Sowohl als Gegenstand der Erinnerung als auch als politische Kategorie taucht der Faschismus bei jeder Krise der repräsentativen Demokratie und/oder wirtschaftlichen Rezession wieder auf. In solchen Zeiten (die 1980er-Jahre, der Beginn der 1990er-Jahre, nach 2008) haben die sozialen und wirtschaftlichen Ängste tendenziell politische Verhaltensweisen und Bewegungen verstärkt, die Parolen und Themen aufnehmen, die die Faschisten in den 1930er-Jahren populär gemacht hatten. Obwohl sie es im Allgemeinen ablehnen, Faschisten genannt zu werden, bleiben sie der Semantik des Faschismus treu.

Das Gedächtnis (re)konstruiert sich tendenziell auf verschiedenen Ebenen, je nach dem Zusammenhang, in dem die Erinnerung aktiviert wird.

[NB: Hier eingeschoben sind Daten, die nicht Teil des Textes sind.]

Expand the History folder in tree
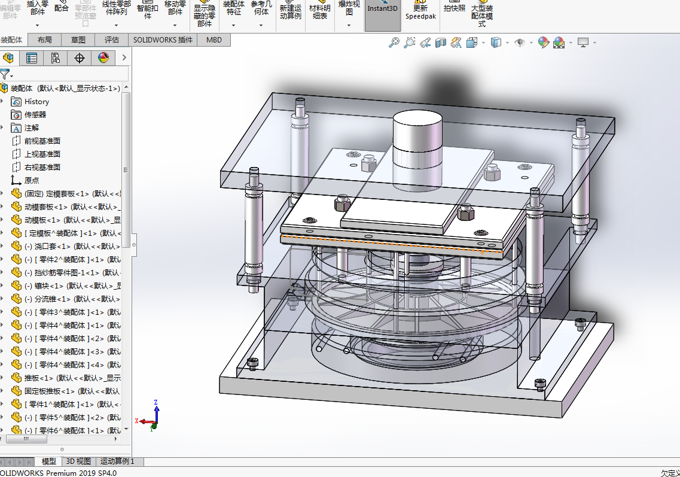680x477 pixels. [2, 102]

Seit den 1990er-Jahren hat „ein sozialer Imperativ aus dem Zeugen“ des Völkermords oder anderer Formen totalitärer Herrschaft „einen Apostel und einen Propheten gemacht“ (Anne Wieviorka). Dieser Prozess führt tendenziell zu einer „Zivilreligion“ (Enzo Traverso). „Die jahrzehntelang ignorierten Überlebenden der nazistischen Vernichtungslager werden heute […] zu lebenden Ikonen“, während „andere Zeugen […] wie die Widerstandskämpfer, die mit der Waffe den Faschismus bekämpft hatten, ihre Aura verloren haben oder, vom ‚Ende des Kommunismus‘ verschlungen, völlig in Vergessenheit geraten sind“ (Enzo Traverso). Mit dem Ende des Kalten Kriegs hat die öffentliche Erinnerungspolitik in Westeuropa und in Deutschland Formen der Musealisierung und Geschichtsdidaktik der faschistischen Ära entwickelt, die weniger umstritten sind als die, die vor den 1980er-Jahren existierten (oder nicht existierten). Gegen Ende des 20. Jahrhunderts haben eine allgemeine Krise der Politik und eine signifikante Entwicklung der dominierenden moralischen Werte das Interesse des Publikums dafür geweckt, was man als entpolitisierte oder apolitische Sicht des Faschismus und seiner Folgen auffassen könnte, wie man am Beispiel der Würdigung der homosexuellen und behinderten Opfer der eugenischen Politik des Faschismus durch mehrere europäische Staaten sieht. Die Chronologie der Berliner Mahnmale für die Opfer des Nationalsozialismus bietet ein typisches Beispiel für diese neue offizielle Erinnerungspolitik: die ermordeten Juden, 2005; die Homosexuellen, 2008; die Sinti und Roma, 2012; die Opfer des Euthanasieprogramms, 2014.

Der Faschismus bleibt trotz seiner scheinbaren Auflösung im Begriff des Totalitarismus am Ende des 20. Jahrhunderts in ganz Europa und speziell in den mittel- und osteuropäischen Ländern sowie in Deutschland ein dauerhafter Gegenstand des kollektiven Gedächtnisses. Die postkommunistischen Gesellschaften sehen im Faschismus ein von der offiziellen Propaganda der kommunistischen Regime manipuliertes überlebtes Konzept, besonders dort, wo die nach 1989 an die Macht gekommenen Eliten die faschisierenden, mit den Nazis verbündeten Regime oder ihre virulent antikommunistischen Kollaborateure voller Nachsicht neu bewerten (wenn sie sie nicht offen rehabilitieren). Der Faschismus, der zwischen den 1940er- und 1970er-Jahren als weltweites Phänomen wahrgenommen wurde, kommt am Ende des 20. Jahrhunderts in den offiziellen Aussagen der Erinnerungspolitik und in den Medien immer weniger vor, ausgenommen im größten Teil West- und Südeuropas sowie in Russland. Fügen wir noch hinzu, dass der erneute Aufschwung rechtsextremer populistischer und fremdenfeindlicher Bewegungen seit den 1990er-Jahren, insbesondere nach der Wirtschaftskrise von 2008, den Faschismus wieder in die öffentliche Debatte über die Lehren der Vergangenheit einbezogen hat.